----- Excerpt to read -----

D.C. Regulators Should Counter PEPCO's Rate Hikes by Halting Disastrous
Deregulation Experiment

Public Citizen Urges the Re-Purchase of PEPCO's Power Plants

WASHINGTON, D.C. - D.C. government regulators are powerless to protect
consumers from PEPCO's proposed 17.7 percent electric rate hike because
deregulation has allowed unregulated companies to set higher prices,
Public Citizen said today. The consumer advocacy organization is urging
the D.C. Public Service Commission (D.C. PSC) to reject the requested
rate hike and work toward re-regulation, so the District once again will
have the regulatory power to ensure that prices consumers pay are tied
to the true costs of producing power.

The only way for D.C. to adequately protect consumers is to re-regulate
the region's electricity system by ordering PEPCO to re-purchase the
power plants it sold to Atlanta-based Mirant, because the commission is
less able to control rates if PEPCO is buying power from another entity
than if PEPCO re-acquires the plants it sold. Such a move would restore
the city's ability to regulate power prices and implement the cost-based
rate system that successfully protected consumers for 100 years.

Further, taking steps to re-regulate the system would be consistent
with national trends; nine states have either repealed or delayed their
deregulation laws in the past couple of years. Those states are Arizona,
Arkansas, California, Montana, Nevada, New Mexico, Oklahoma, Oregon and
West Virginia.

"This would put D.C. on the path of lower costs for consumers while
maintaining reasonable profits for PEPCO," said Tyson Slocum, research
director for Public Citizen's energy program. "Controlling rates is
particularly important for those on fixed or lower incomes, because they
are hit even harder by rate hikes."

PEPCO voluntarily sold four of its six D.C.-area power plants to Mirant
in December 2000. Mirant, which has paid $17.8 million to settle
allegations of Enron-style market manipulation, filed for Chapter 11
bankruptcy protection in July 2003. The sale of PEPCO's power plants
meant that D.C. no longer had any ability to regulate power prices as it
had for 100 years, because the U.S. Supreme Court has ruled that states
cannot regulate prices from power plants unless they are part of a
vertically integrated system.

PJM Connection -- regional transmission organization coordinating the
movement of electricity in all or parts of Delaware, Illinois, Indiana,
Kentucky, Maryland, Michigan, New Jersey, Ohio, Pennsylvania, Tennessee,
Virginia, West Virginia and the District of Columbia -- is the largest
centrally controlled dispatch area in the United States. PEPCO must buy
all its power through the PJM market, and power prices in PJM have
skyrocketed 75 percent under deregulation, with inflation-adjusted
electricity prices rising from $25.92 per megawatt hour in 1998 to
$45.33 per megawatt hour over the first 10 months of 2004. These high
prices are rising far above the actual cost to produce electricity,
meaning unregulated power companies reap record profits while consumers
pay more.

"The sole reason PEPCO is seeking a rate increase is because PEPCO is
now forced to buy its power from unregulated power producers like Mirant
in the regional PJM market," said Slocum.

The D.C. PSC originally supported PEPCO's decision to sell its power
plants in an attempt to foster competition for consumers. The problem
is, "competition" isn't occurring in D.C. or in any states that have
deregulated.

----- Material shown -----

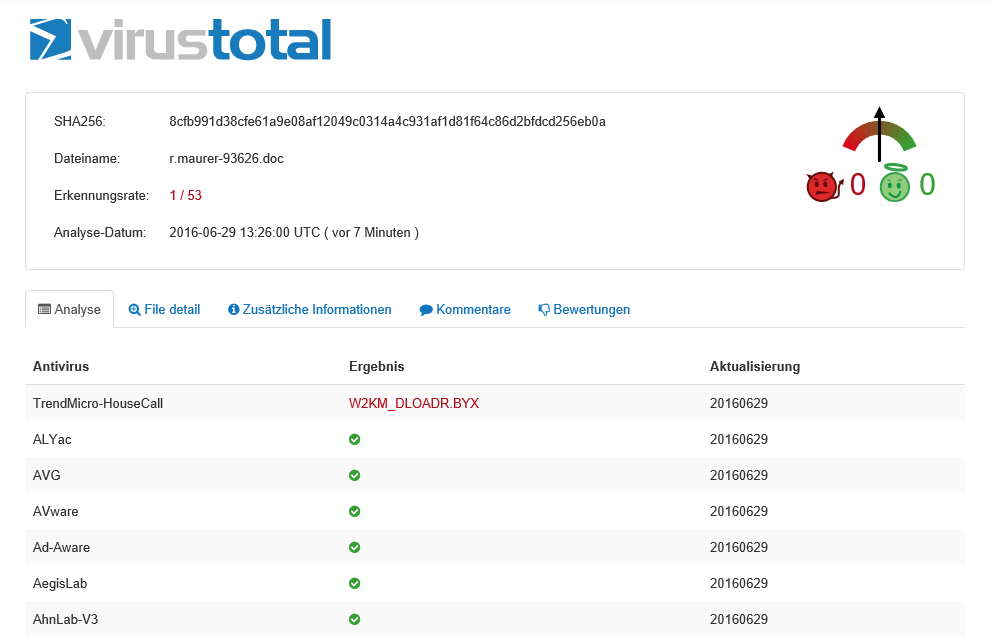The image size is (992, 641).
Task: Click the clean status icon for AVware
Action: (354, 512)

-----
----- Material shown -----

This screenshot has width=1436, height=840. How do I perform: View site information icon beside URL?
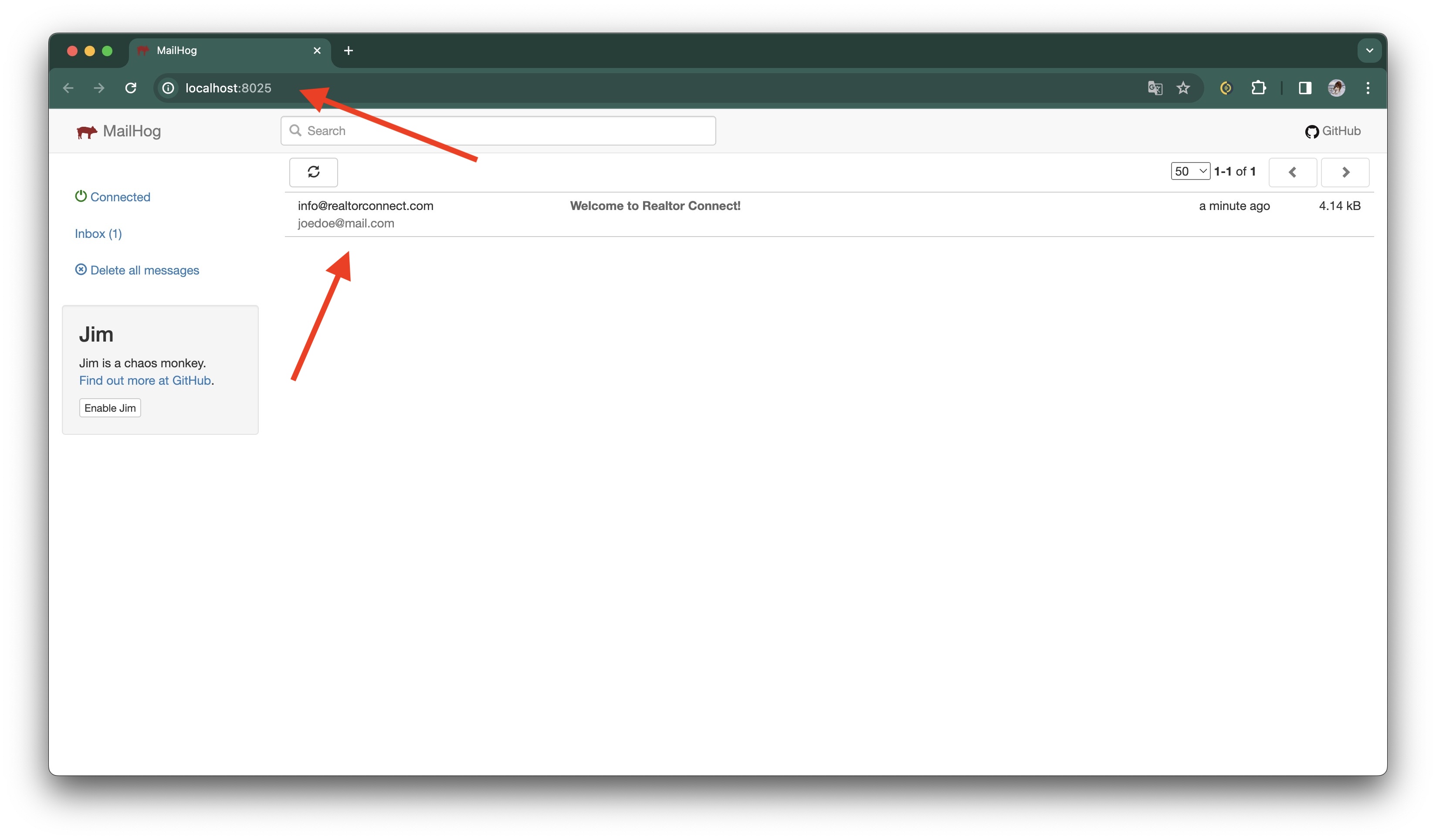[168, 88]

-----
----- Material shown -----

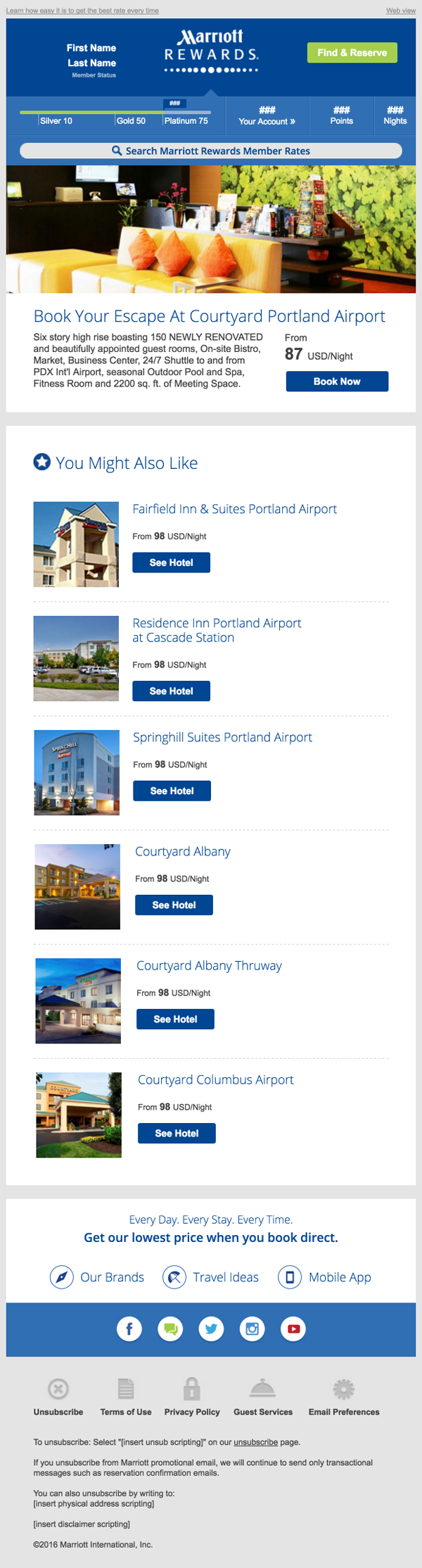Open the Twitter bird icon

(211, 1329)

-----

:: Task A ::
Answer these questions using the text on PEPCO's proposed rate hike:
(i) By what percentage does PEPCO propose to raise electric rates?
(ii) How many states have repealed or delayed their deregulation laws in the past couple of years?
(iii) How many of its six D.C.-area power plants did PEPCO sell to Mirant, and in what month and year?
:: Task B ::
Translate this sentence from the text on PEPCO's proposed rate hike into French: "Controlling rates is particularly important for those on fixed or lower incomes, because they are hit even harder by rate hikes."
Nothing in the records is needed here.

:: Correct response A ::
(i) 17.7 percent
(ii) Nine
(iii) Four, in December 2000

:: Correct response B ::
Le contrôle des tarifs est particulièrement important pour les personnes à revenus fixes ou plus faibles, car les hausses de tarifs les frappent encore plus durement.